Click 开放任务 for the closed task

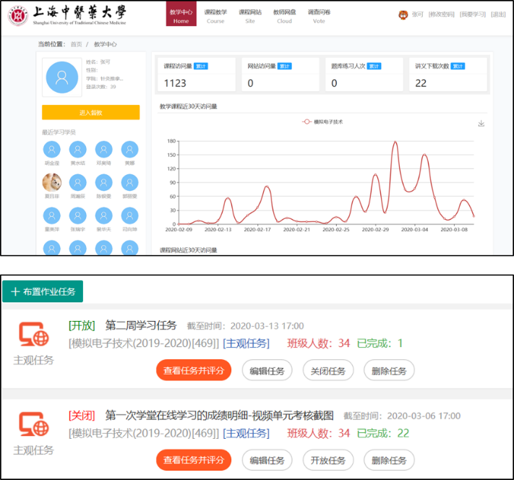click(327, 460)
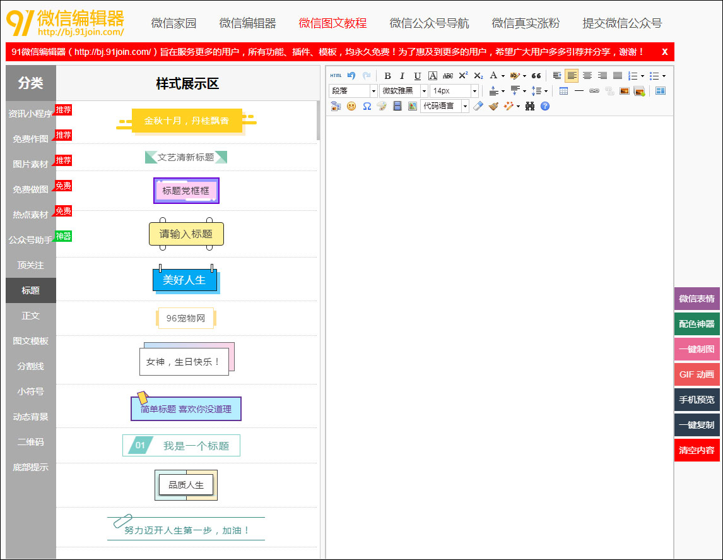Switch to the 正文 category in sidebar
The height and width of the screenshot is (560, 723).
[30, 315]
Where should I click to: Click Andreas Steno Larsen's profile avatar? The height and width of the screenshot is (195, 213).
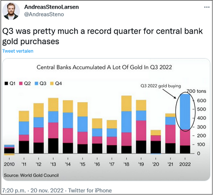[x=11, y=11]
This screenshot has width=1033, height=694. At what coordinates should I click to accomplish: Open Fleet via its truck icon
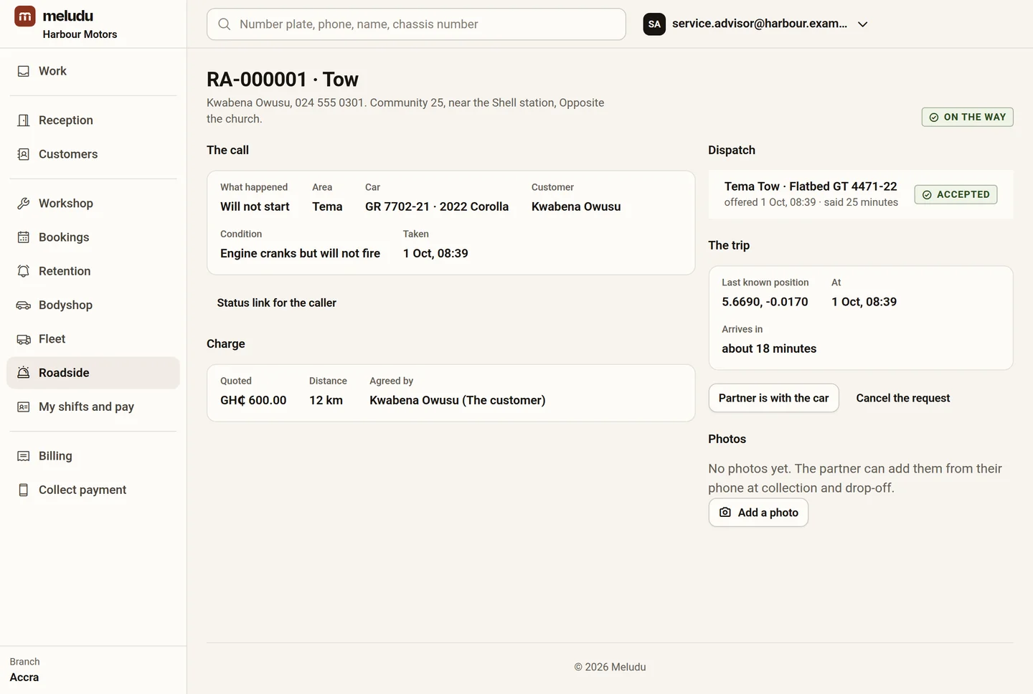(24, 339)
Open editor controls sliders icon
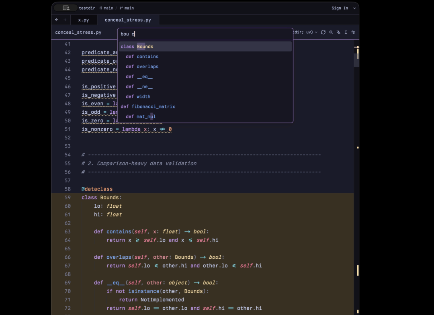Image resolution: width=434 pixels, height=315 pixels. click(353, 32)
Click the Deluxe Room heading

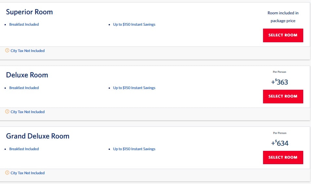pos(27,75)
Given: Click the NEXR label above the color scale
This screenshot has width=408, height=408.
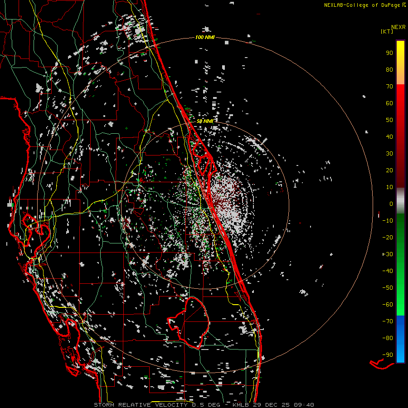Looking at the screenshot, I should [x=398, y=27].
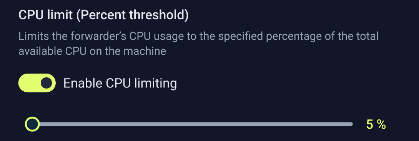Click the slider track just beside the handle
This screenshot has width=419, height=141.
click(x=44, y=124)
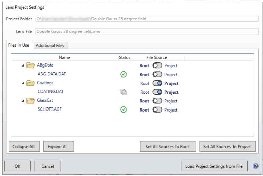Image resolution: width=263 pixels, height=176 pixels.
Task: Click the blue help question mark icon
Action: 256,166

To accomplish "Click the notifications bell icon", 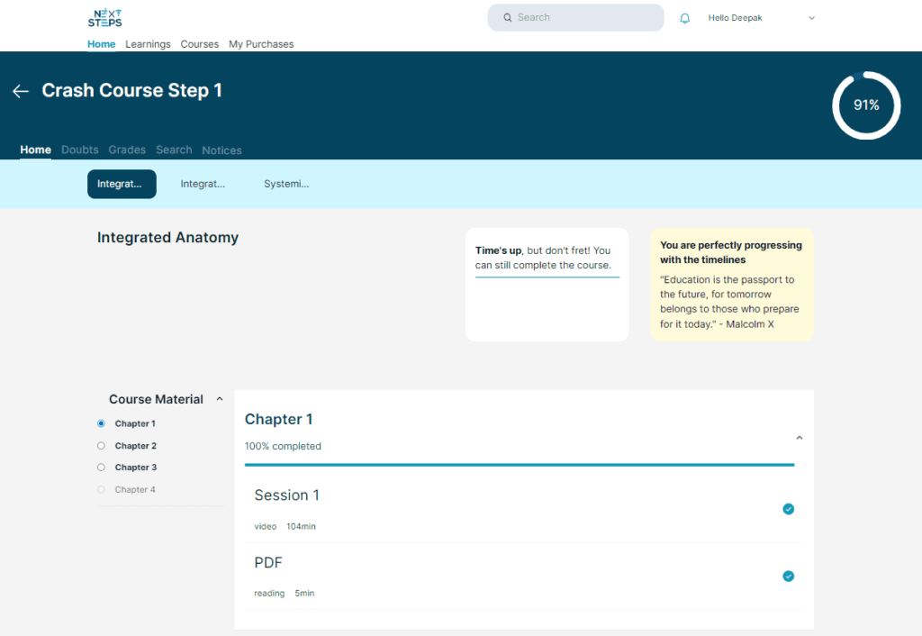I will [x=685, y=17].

= = =

- WHAT THE TASK ASKS: Print, exactly and with no pictures, the lines of the listing above starting at the one that has "This screenshot has width=1033, height=694." and ending at the one that has "Given: Click the", both included.

- REPLY TO THE EXERCISE:
This screenshot has width=1033, height=694. At what coordinates should I click to accomplish: Open Fleet via its truck icon
(24, 339)
Open editor controls sliders icon
Image resolution: width=434 pixels, height=315 pixels. click(353, 32)
Click the Deluxe Room heading

pos(27,75)
Given: Click the NEXR label above the color scale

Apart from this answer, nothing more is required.